Personally, the artwork felt a little dated (as I would expect, given the publication date) but its tonal quality cannot be undermined. The Joker's malevolent gang of carnival stereotypes are truly unsettling in their portrayal and the entire funhouse sequence is breathtakingly executed. As I read the modern re-published edition, I can only comment on the digital colouring that was redone for that run, but I would say that the book looked fantastic. The use of colour in the flashback sequences is particularly notable, but the whole story was beautifully done. Perhaps a little garish here and there, particularly for Barbara's initial scenes, but again a nitpick rather than a true criticism.
Finally, on the note of Barbara Gordon, I feel it wrong not to at least mention that scene. I've heard plenty of arguments about it, but ultimately felt it was played very well. The whole story was dark, right from the start, but the shooting of a major character in such cold blood (and so early on) made that tone concrete and gave the entire plot an anchor point. Insinuations that rape was too dark, I feel, are a little overplayed. Each person will read that scene differently and I haven't researched whether the creators themselves have gone on record as to what happened "off-page", but to me it didn't read as rape. Declothing her, showing her completely vulnerable and dying, just helped emphasise the Joker's psychological tactics; jumping to the conclusion of rape occurring is out of character for the villain and also didn't feel inherent to the script. But that's just my two cents.
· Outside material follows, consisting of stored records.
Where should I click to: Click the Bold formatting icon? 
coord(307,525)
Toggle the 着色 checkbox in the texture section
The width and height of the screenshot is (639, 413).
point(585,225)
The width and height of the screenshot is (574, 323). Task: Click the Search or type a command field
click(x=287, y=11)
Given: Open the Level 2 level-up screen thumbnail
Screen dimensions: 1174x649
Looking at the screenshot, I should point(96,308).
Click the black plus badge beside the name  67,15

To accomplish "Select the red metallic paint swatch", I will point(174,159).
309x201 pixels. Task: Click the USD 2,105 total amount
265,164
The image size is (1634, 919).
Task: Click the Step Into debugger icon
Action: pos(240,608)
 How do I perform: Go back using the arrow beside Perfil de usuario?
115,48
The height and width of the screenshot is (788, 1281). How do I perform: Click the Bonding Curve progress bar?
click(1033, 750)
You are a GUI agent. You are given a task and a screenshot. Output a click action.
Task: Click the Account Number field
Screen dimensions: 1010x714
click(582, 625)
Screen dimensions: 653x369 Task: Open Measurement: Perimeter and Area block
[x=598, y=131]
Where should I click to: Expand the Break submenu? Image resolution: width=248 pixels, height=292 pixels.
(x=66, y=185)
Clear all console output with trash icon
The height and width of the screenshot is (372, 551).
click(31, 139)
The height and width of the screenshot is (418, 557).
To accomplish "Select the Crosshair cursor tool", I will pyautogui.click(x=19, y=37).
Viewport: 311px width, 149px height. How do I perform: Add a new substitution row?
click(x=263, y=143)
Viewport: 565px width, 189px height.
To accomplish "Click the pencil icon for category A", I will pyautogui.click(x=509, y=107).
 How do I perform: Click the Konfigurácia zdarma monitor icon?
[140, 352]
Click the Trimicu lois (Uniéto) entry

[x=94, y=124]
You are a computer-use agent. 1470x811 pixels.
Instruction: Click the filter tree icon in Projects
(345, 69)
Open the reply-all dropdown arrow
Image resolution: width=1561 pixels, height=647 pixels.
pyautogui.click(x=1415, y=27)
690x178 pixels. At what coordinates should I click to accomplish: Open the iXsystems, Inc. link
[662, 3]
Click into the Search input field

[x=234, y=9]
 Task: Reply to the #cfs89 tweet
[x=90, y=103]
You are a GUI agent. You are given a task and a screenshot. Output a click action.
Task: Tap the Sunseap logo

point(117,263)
As for the other scene iconic for its ambiguity, the ending shot, I have to say it didn't quite hit the target for me. The joke was on point, but what happens next, personally, just felt like a writer leaving it open-ended because there was no way to end it. Did it work? Yes. I have no qualms with leaving the story without a definitive conclusion, indeed I think it fits nicely, but do I think Batman, there and then, strangled the Joker? No. In fact, for my own personal headcanon, I see everything after the close-up of Batman's face and "heh" dialogue as taking place in Batman's head; the action he wants to take, feels he should take, but can't, hence his own maniacal laughing. Perhaps it's even the Joker's own desire, the ending he wants, given so much of the story seems to be from his point of view rather than the readers or Batman's. Ultimately, though, who knows? And isn't that the whole point?